• **PROBLEM STATEMENT**
Your answer is to be the exact text of the lines from the one containing "Where should I click to: Click" through the final line of the entries, restated in full, with pictures omitted.

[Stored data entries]

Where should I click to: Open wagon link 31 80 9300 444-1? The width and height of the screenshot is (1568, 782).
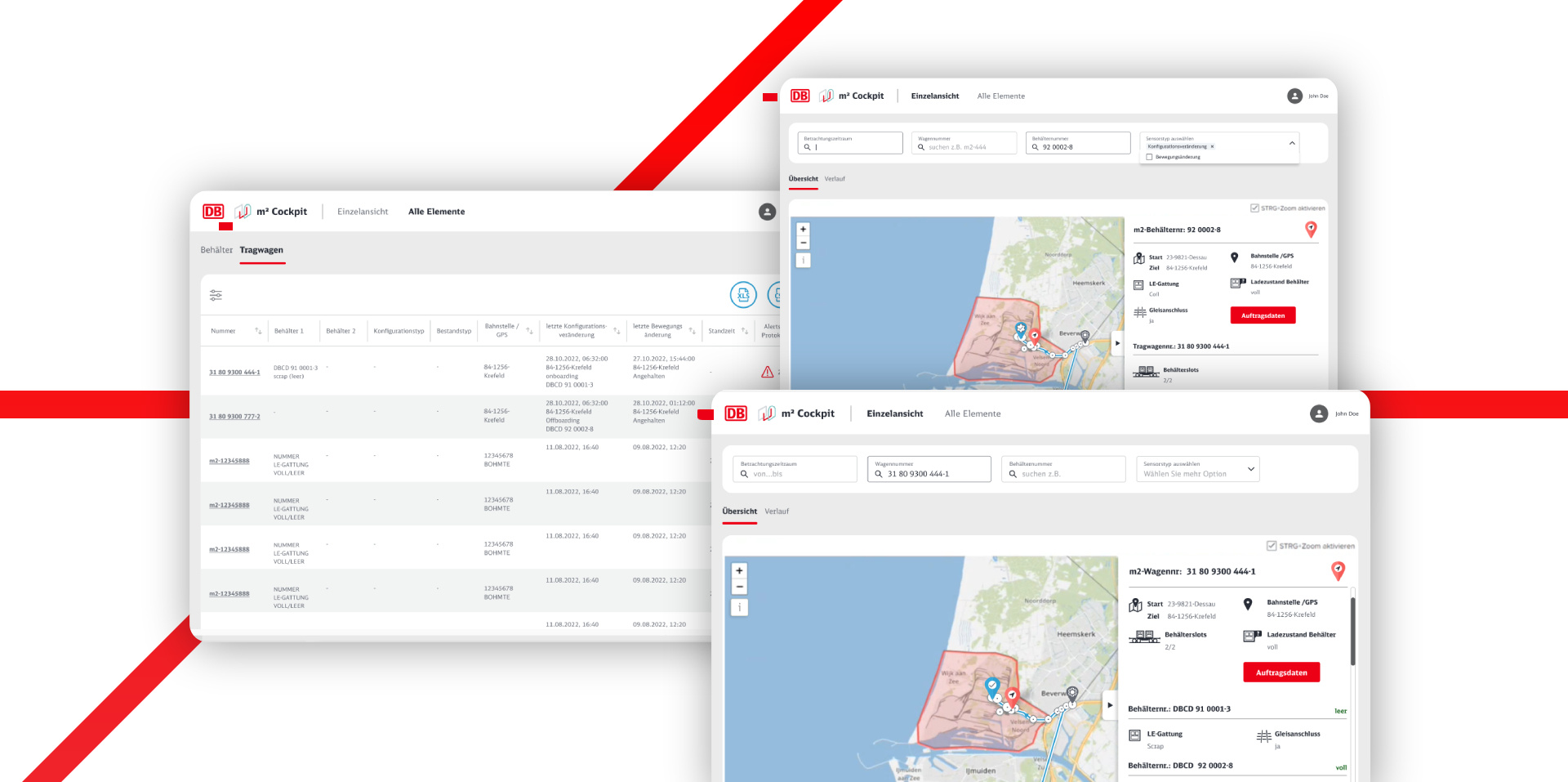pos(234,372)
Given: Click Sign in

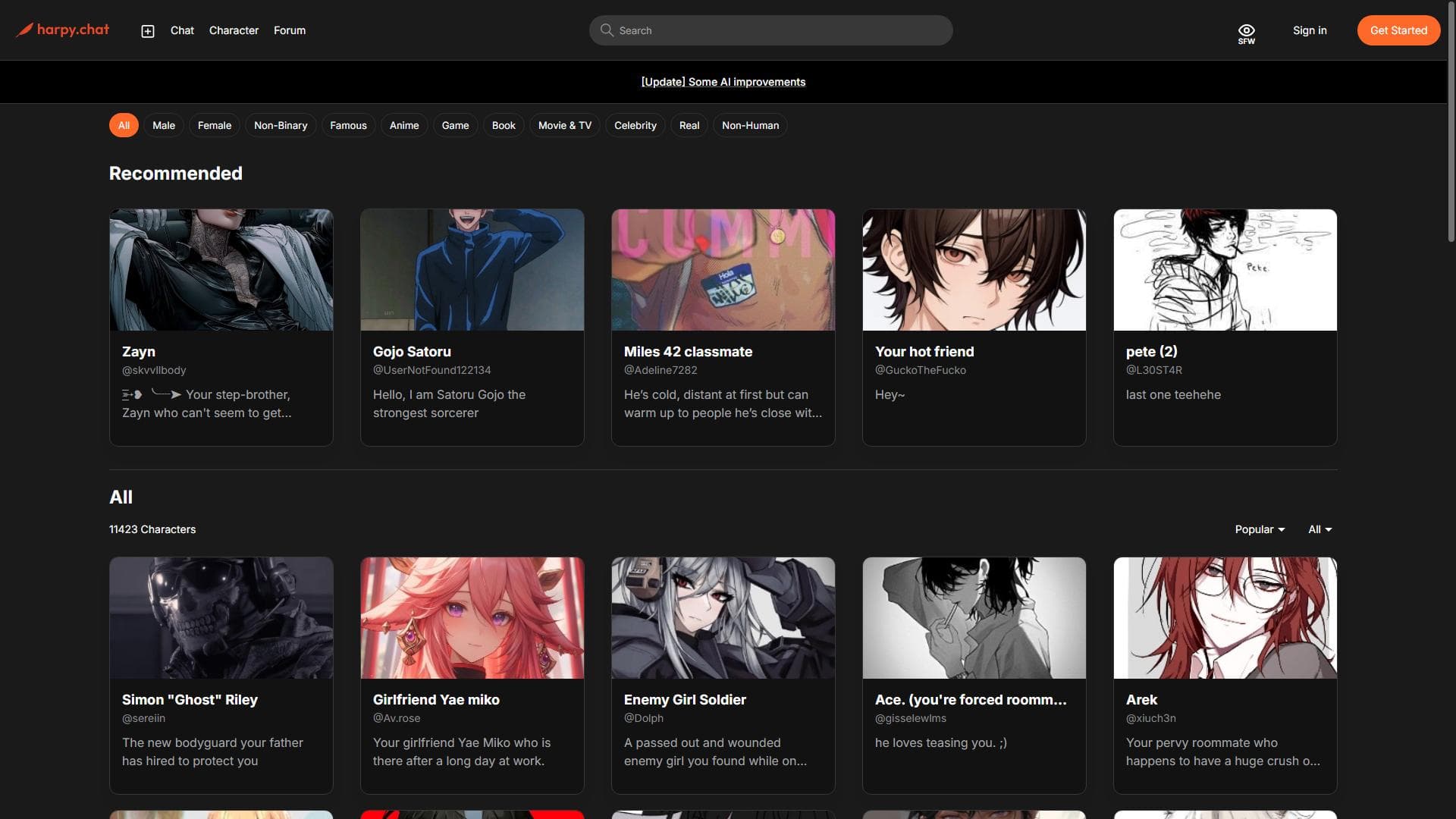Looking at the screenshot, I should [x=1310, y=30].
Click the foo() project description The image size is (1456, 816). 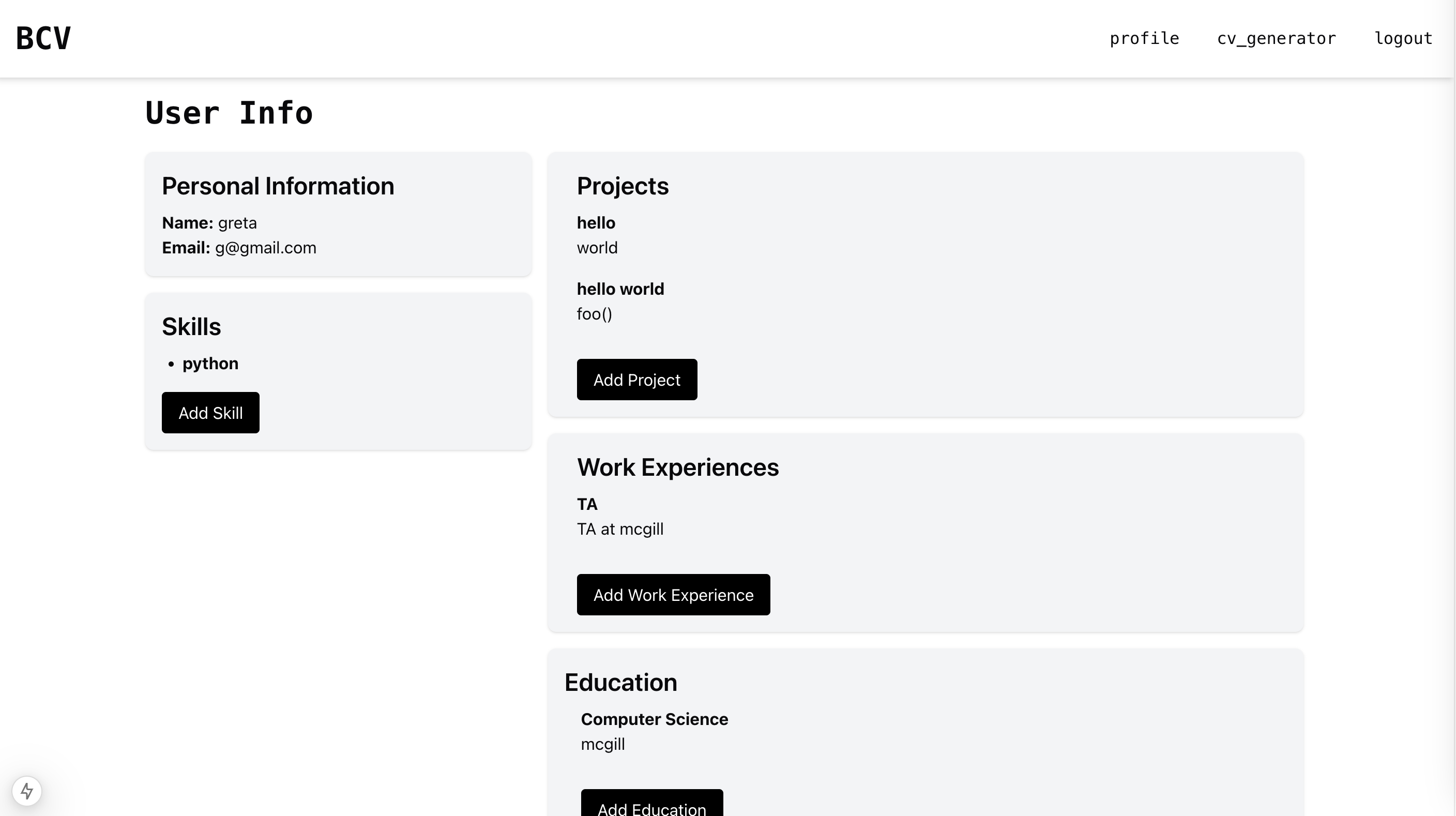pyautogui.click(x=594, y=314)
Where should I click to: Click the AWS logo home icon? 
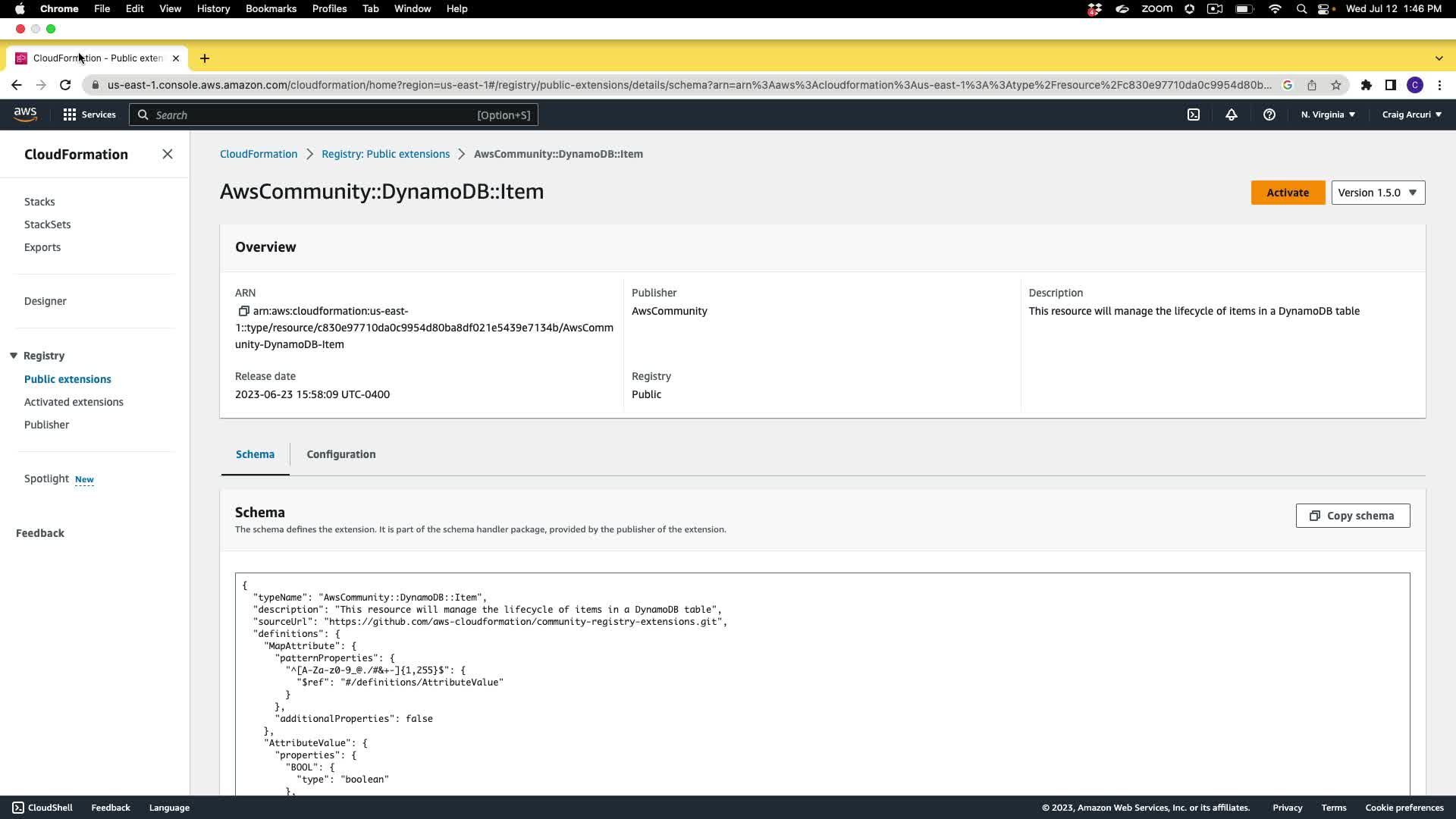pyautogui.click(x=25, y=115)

• **WORKED SOLUTION**
Where should I click to: Click the AWS logo home icon? 
pyautogui.click(x=25, y=115)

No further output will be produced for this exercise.